Aviation Shake-Up: Engine Recalls Propel Asset Management to $291bn Horizon by 2032.
In what’s poised to be a turning point in aviation history, the industry grapples with significant engine recalls, leaving a trail of disrupted travel plans in its wake. And yet, from this chaos emerges an unprecedented opportunity for aviation asset management companies, with estimations hinting at a sector boom worth a staggering $291 billion by 2032.
Over the summer, travellers bore the brunt of the aviation sector’s vulnerabilities. The UK, among other countries, had to navigate around a mire of flight cancellations and delays, as reported by the CAA. High-flying airline giants like Lufthansa, Qatar Airways, and Silver Airways faced a daunting challenge with an acute spare parts shortage, resulting in grounded planes and countless operational hiccups.
Further complicating matters, about 1,200 Pratt & Whitney engines designed for Airbus A320neo jets were flagged for inspections. This setback sent ripples across the industry, stressing an already strained aircraft supply. However, it’s not all doom and gloom. Enter the aviation asset management firms.
AIP Capital, a titan in the aviation asset management landscape, shed light on this tumultuous scenario. They underline how this supply squeeze has unlocked a veritable treasure trove of prospects for aircraft leasing and aviation asset management entities. Notably, with consumer aviation demand skyrocketing, these firms have swooped in, offering solutions when they’re needed the most.
Shockwaves continued as US engine manufacturer RTX disclosed a concerning manufacturing flaw that threatens to ground hundreds of Airbus jets in the foreseeable future. This revelation, combined with the aviation sector’s labor shortages, sets the stage for an intense clash over engines, with a grim forecast of approximately 650 jets idling away in 2024’s first half.
However, alternative investment companies are stepping up to untangle these supply chain knots, chiefly engine repairs, ensuring the aviation industry’s ambitious growth story remains intact.
Adding weight to this optimistic projection, Spherical Insights LLP unveiled a report suggesting the global aviation asset management market might burgeon from $177.79 billion in 2022 to a jaw-dropping $288.34 billion by 2032.
For insights into the industry’s transformative journey, there’s no one better to turn to than Jared Ailstock, AIP Capital’s Managing Partner.
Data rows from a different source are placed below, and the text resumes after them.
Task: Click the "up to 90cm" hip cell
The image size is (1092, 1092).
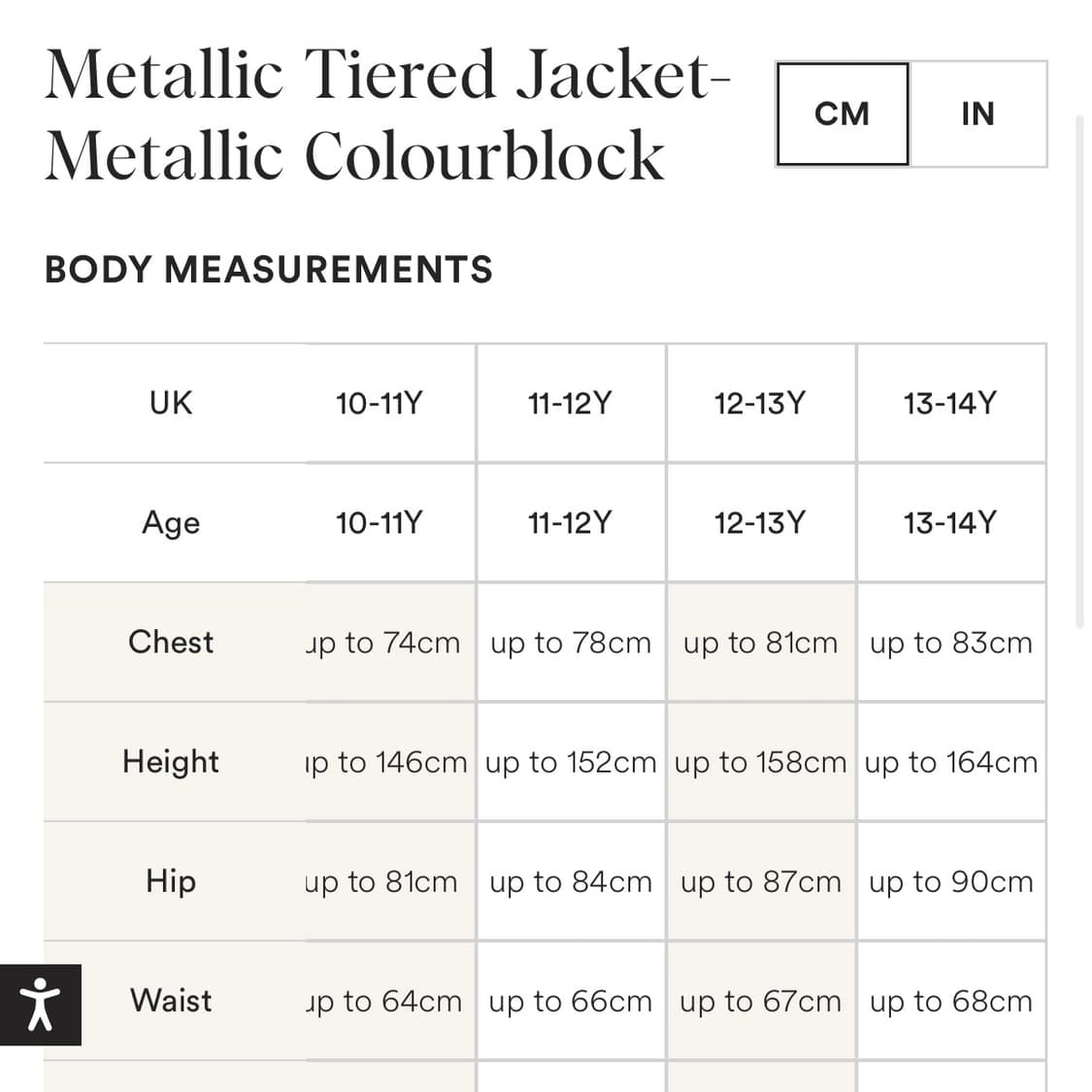Action: [x=951, y=881]
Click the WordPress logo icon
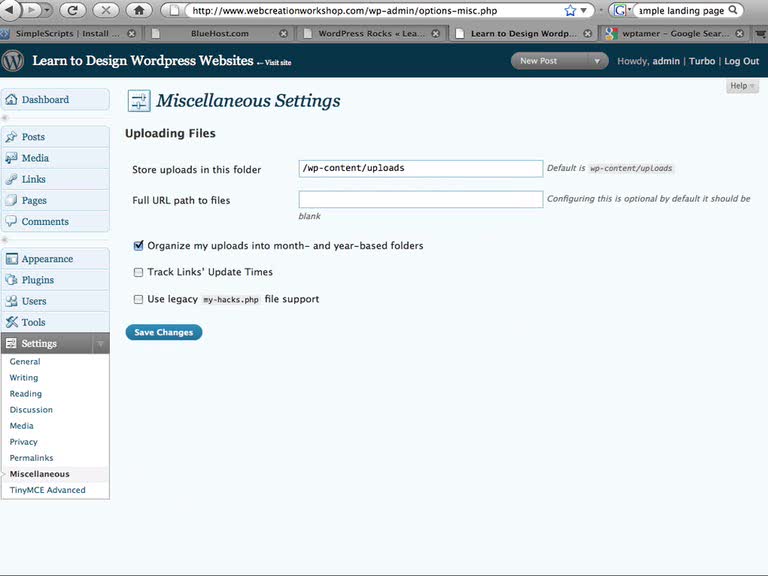Viewport: 768px width, 576px height. (x=13, y=60)
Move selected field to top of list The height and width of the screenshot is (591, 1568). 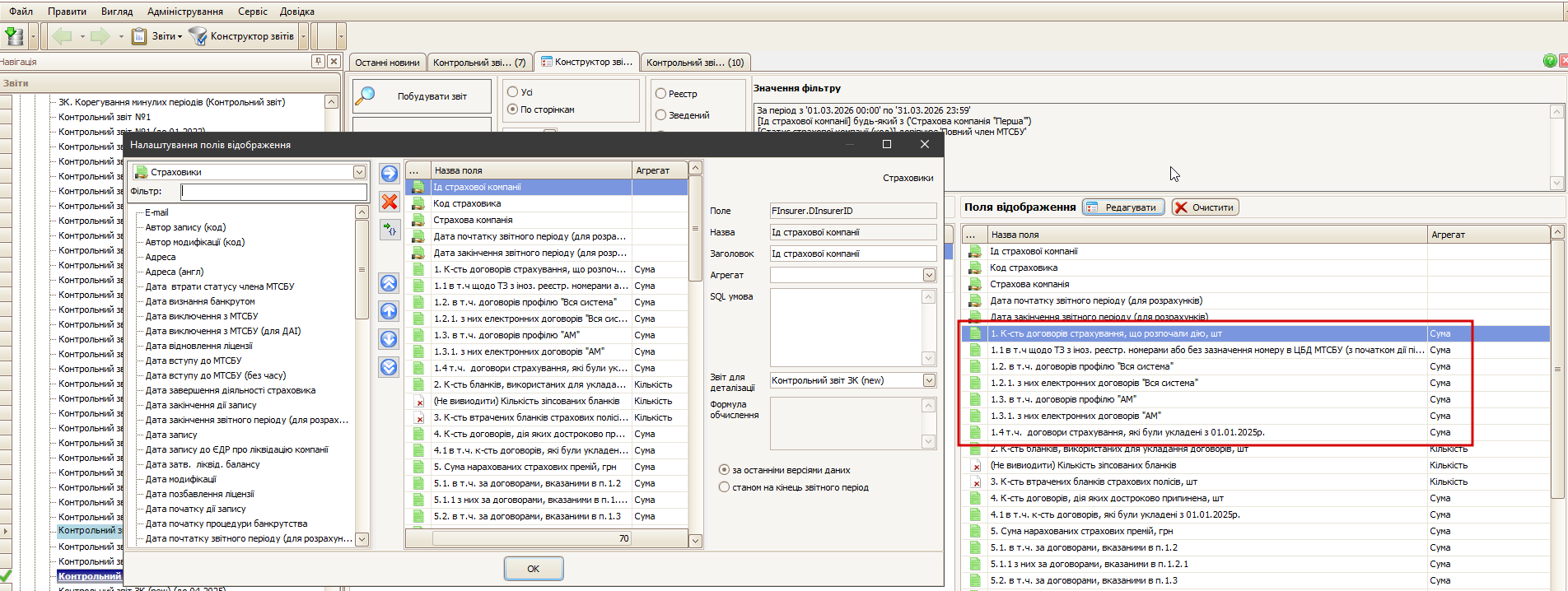coord(389,283)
He emphasized the plethora of untapped opportunities dotting the aviation landscape – spanning aircraft leasing, repairs, and a spotlight on burgeoning markets, including APAC. Ailstock predicts a surge in private investors in these emerging markets in the coming years.
The domain has witnessed a paradigm shift with the pandemic-induced retreat of traditional bank-led aviation financing. Alternative investment platforms and private equity firms are capitalizing on this void, taking the reins and investing in new aircraft, reshaping aviation financing’s DNA.
A testament to this evolution is AIP Capital. Launched in May 2023, the firm boasts an enviable $1.6 billion portfolio, complete with 30 aircraft and 68 more Boeing 737 Max models awaiting their orders. The firm’s endeavours span aircraft management, operating and acquisition finance, and private credit investing. The AIP team has a proven knack for leveraging industry relationships, previously steering about $5 billion across 119 aviation assets.
Ailstock encapsulates this seismic industry shift, remarking, “The landscape offers a myriad of avenues for significant yield. And while some investors once shied away from aviation, many now recognize its lucrative potential, whether they’re industry newcomers or stalwarts.”
The narrative is straightforward – aviation’s future is ripe with potential, and asset management firms are leading the charge.